Abstract
Purpose
This study aims to investigate how and why corporate social responsibility (CSR) among domestic firms in emerging countries is affected by foreign competition.
Design/methodology/approach
The paper combines the resource-based view with the institution-based view to explain how different levels of firm–government relationships prompt firms to enact CSR when facing foreign competition. First, this paper examines how domestic firms engage in CSR in the presence of foreign competition, followed by the consideration of how different firm–government relationships affect CSR strategies for firms faced with foreign competition.

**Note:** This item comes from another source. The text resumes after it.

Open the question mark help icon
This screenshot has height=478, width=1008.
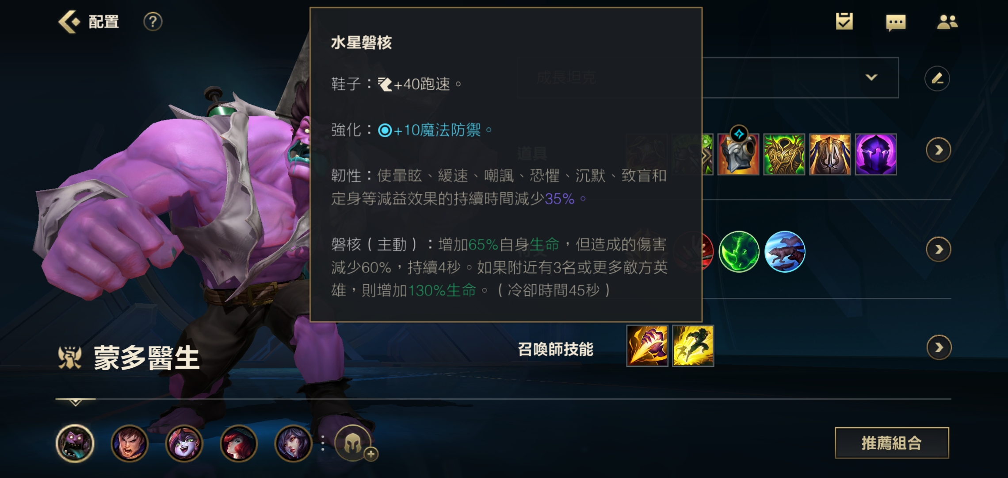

Using a database of 1,665 publicly listed Chinese firms between 2011 and 2017, this paper tests four hypotheses regarding CSR behaviors, foreign competition and firm–government relationships, and the findings of this paper generally support all four hypotheses.
Findings
This study contributes to the literature by demonstrating that domestic firms in China respond to foreign competition by increased engagement in CSR, and this positive relationship is heterogeneous among different firm–government relationships. CSR is attenuated by state ownership but enhanced by high industry competition and high regional marketization.
Practical implications
The findings of this research have implications for managers regarding the integration of internal and external resources to enhance CSR as a nonmarket strategy to help maintain firms’ competitive advantages. For the government, policymakers should establish and maintain a fair and market-oriented environment that encourages firms to increase CSR engagement.
Originality/value
The paper contributes to the literature exploring the mechanisms that motivate firms’ pursuit of CSR as a nonmarket strategy under the impact of intensified foreign competition.
Subject
General Business, Management and Accounting
Cited by
10 articles.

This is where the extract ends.